## SEITENTEXT
++++

Allerdings, so sagen es die Adipositas-Experten am Krankenhaus St. Veit „sollte man sich nicht bloß am Körpergewicht orientieren.“ Wichtig sei auch die Fettverteilung: „Oft täuscht es und jemand wirkt schlank. Doch die sogenannte „Apfelform“ wie sie bevorzugt bei Männern vorkommt, ist gefährlich. Die Daten zeigen: Bauchfett ist gefährlicher als Hüftfett“, so Dr. Raphael Edlinger, der gemeinsam mit EOA Dr. Klaus Baumgartner die Adipositas-PatientInnen behandelt.

Thrombosegefahr steigt rapide

In Zusammenhang mit einer Covid-19-Infektion kann das besonders brenzlig werden. Besonders gefährlich sind dabei die Fettzellen, die einen schweren COVID-Verlauf nahezu befeuern. „Allein die Adipositas sorgt für ein chronisch entzündliches Milieu,“ so Dr. Franzoi. Diese häufig beobachtete ausgeprägte Entzündungsreaktion kann bei Vorerkrankungen der Gefäße lebensbedrohlich sein. „Das Risiko für die Bildung von Blutgerinnseln (Thrombosen) ist bei stark übergewichtigen Menschen ohnehin erhöht und steigt bei einer Covid19-Erkrankung zusätzlich an. Aus diesem Grund kommt der Blutverdünnung eine große Bedeutung zu.“

OP-Methoden: Magenbypass vs. Schlauchmagen

Bei operativen Eingriffen mit dem Ziel, das Körpergewicht zu reduzieren, spricht man auch von Adipositas-Chirurgie. Heute setzt man an der chirurgischen Abteilung des Krankenhauses St. Veit auf mehrere Prinzipien: Die Magen-Bypass-Operation zur Behandlung des Diabetes gilt als nachhaltigste und effektivste Methode zur Reduzierung des Übergewichts, ist jedoch aufwändiger und „einschneidender“, was den zukünftigen Lebensstil angeht. Im ersten Schritt wird der Magen wenige Zentimeter unterhalb des Mageneingangs abgetrennt und ein kleiner „Pouch“ (Restmagen) gebildet, der nur noch ein kleines Fassungsvermögen hat. Anschließend wird der Dünndarm durchtrennt und so versetzt, dass Nahrung und Verdauungsmittel erst im mittleren Dünndarm aufeinandertreffen und dadurch später zersetzt werden. Die Nahrung wird über eine Umleitung (Bypass) verwertet.

++++

## AUFGABE A
Fassen Sie den Absatz des Seitentexts, der mit „In Zusammenhang mit einer Covid-19-Infektion“ beginnt, als Stichpunktliste zusammen und behalten Sie dabei die wesentlichen Fakten bei.
## AUFGABE B
Kopieren Sie den Abschnitt des Seitentexts von „OP-Methoden: Magenbypass vs.“ bis „Umleitung (Bypass) verwertet.“ ohne jede Änderung.
## AUFGABE C
Beantworten Sie anhand des Seitentexts die folgenden Fragen:
(i) Wie wird die Fettverteilung bezeichnet, die bevorzugt bei Männern vorkommt?
(ii) Mit wem behandelt Dr. Raphael Edlinger die Adipositas-PatientInnen?
(iii) Wo treffen beim Magenbypass Nahrung und Verdauungsmittel erst aufeinander?
Die anschließenden Einträge haben keinen Bezug zum Seitentext.

## BEREITGESTELLTE DATEN
++++

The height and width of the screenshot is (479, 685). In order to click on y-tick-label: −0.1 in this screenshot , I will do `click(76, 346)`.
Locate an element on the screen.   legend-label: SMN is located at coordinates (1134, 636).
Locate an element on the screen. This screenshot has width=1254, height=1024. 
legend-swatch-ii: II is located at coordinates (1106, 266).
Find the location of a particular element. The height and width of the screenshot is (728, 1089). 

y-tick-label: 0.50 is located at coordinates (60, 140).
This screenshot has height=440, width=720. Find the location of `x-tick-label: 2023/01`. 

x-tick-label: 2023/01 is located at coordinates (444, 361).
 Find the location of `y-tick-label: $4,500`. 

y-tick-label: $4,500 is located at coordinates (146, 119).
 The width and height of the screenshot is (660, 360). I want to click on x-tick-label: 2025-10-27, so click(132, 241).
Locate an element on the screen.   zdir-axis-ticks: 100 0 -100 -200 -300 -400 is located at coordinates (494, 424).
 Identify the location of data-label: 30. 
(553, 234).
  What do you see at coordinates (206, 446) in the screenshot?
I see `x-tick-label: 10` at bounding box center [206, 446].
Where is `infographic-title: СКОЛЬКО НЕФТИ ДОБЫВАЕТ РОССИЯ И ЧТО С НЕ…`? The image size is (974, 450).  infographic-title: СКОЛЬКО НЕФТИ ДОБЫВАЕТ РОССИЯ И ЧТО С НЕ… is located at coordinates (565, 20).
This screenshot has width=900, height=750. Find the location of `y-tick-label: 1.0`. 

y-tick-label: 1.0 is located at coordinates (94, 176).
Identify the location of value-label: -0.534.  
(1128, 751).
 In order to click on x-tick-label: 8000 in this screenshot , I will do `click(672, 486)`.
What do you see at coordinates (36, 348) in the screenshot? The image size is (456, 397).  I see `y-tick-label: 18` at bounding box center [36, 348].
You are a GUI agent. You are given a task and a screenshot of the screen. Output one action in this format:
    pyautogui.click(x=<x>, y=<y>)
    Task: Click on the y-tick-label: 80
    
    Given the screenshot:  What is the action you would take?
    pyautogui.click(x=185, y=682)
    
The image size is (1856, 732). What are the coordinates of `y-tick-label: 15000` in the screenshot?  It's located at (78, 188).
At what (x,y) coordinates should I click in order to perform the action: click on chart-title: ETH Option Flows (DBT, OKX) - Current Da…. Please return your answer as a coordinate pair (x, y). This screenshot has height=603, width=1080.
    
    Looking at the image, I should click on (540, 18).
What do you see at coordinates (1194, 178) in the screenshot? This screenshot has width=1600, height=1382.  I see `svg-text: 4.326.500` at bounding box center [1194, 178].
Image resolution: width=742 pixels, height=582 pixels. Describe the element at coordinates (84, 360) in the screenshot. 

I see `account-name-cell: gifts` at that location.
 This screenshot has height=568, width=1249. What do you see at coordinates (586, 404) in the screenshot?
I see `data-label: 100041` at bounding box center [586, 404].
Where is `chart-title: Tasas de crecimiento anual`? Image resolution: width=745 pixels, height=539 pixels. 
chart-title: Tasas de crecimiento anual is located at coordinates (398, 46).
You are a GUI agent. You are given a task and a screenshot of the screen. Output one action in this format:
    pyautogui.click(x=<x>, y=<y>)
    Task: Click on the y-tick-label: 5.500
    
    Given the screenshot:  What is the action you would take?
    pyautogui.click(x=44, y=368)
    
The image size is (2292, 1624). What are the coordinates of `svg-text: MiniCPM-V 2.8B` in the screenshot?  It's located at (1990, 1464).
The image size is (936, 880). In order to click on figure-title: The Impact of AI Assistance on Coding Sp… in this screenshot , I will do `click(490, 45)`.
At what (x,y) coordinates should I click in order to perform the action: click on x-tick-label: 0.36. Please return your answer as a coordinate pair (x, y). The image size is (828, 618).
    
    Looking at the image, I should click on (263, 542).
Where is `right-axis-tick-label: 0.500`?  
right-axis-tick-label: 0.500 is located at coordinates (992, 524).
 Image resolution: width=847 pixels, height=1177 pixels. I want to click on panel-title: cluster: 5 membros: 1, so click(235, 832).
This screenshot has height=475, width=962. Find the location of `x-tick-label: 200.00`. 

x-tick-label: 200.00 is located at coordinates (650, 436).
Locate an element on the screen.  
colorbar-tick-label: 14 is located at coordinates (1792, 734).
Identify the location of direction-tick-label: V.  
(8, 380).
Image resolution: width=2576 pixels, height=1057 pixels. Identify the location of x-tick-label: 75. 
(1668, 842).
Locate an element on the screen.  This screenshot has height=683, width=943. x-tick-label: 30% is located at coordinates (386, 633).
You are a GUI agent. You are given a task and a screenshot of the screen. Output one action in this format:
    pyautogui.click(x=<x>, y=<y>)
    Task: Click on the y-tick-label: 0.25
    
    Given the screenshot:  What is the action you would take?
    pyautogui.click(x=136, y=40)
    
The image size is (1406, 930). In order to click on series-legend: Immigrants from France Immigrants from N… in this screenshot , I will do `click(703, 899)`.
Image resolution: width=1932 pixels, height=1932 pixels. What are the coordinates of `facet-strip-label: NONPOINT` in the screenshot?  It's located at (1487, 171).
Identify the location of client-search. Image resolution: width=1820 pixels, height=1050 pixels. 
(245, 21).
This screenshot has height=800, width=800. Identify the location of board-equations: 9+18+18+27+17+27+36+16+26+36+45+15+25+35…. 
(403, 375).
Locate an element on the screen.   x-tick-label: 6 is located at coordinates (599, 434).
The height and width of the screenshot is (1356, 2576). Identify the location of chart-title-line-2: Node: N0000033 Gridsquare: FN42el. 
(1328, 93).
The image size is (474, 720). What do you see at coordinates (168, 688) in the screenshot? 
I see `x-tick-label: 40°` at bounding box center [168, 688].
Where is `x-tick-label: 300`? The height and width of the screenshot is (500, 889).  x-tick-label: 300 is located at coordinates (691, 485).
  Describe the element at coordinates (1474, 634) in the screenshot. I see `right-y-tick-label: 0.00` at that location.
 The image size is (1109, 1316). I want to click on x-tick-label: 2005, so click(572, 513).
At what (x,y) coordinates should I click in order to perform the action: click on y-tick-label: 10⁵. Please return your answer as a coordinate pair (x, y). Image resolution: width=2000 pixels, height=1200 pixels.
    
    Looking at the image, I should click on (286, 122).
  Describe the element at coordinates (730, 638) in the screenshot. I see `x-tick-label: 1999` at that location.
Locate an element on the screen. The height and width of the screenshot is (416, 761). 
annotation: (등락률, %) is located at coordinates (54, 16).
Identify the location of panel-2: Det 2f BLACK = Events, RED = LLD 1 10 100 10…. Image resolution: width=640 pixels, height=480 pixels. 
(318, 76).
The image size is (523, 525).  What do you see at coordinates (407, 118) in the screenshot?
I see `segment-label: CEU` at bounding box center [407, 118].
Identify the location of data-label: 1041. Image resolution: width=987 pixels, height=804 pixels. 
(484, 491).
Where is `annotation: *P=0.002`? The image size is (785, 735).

++++

## ANTWORTBEREICH A
- Im Zusammenhang mit einer Covid-19-Infektion kann die Lage besonders brenzlig werden.
- Fettzellen befeuern einen schweren COVID-Verlauf nahezu.
- Laut Dr. Franzoi sorgt Adipositas allein für ein chronisch entzündliches Milieu.
- Die häufig beobachtete ausgeprägte Entzündungsreaktion kann bei Gefäßvorerkrankungen lebensbedrohlich sein.
- Das Thromboserisiko ist bei stark Übergewichtigen ohnehin erhöht und steigt bei einer Covid-19-Erkrankung zusätzlich an.
- Daher kommt der Blutverdünnung große Bedeutung zu.

## ANTWORTBEREICH B
OP-Methoden: Magenbypass vs. Schlauchmagen

Bei operativen Eingriffen mit dem Ziel, das Körpergewicht zu reduzieren, spricht man auch von Adipositas-Chirurgie. Heute setzt man an der chirurgischen Abteilung des Krankenhauses St. Veit auf mehrere Prinzipien: Die Magen-Bypass-Operation zur Behandlung des Diabetes gilt als nachhaltigste und effektivste Methode zur Reduzierung des Übergewichts, ist jedoch aufwändiger und „einschneidender“, was den zukünftigen Lebensstil angeht. Im ersten Schritt wird der Magen wenige Zentimeter unterhalb des Mageneingangs abgetrennt und ein kleiner „Pouch“ (Restmagen) gebildet, der nur noch ein kleines Fassungsvermögen hat. Anschließend wird der Dünndarm durchtrennt und so versetzt, dass Nahrung und Verdauungsmittel erst im mittleren Dünndarm aufeinandertreffen und dadurch später zersetzt werden. Die Nahrung wird über eine Umleitung (Bypass) verwertet.

## ANTWORTBEREICH C
(i) Als „Apfelform“.
(ii) Mit EOA Dr. Klaus Baumgartner.
(iii) Im mittleren Dünndarm.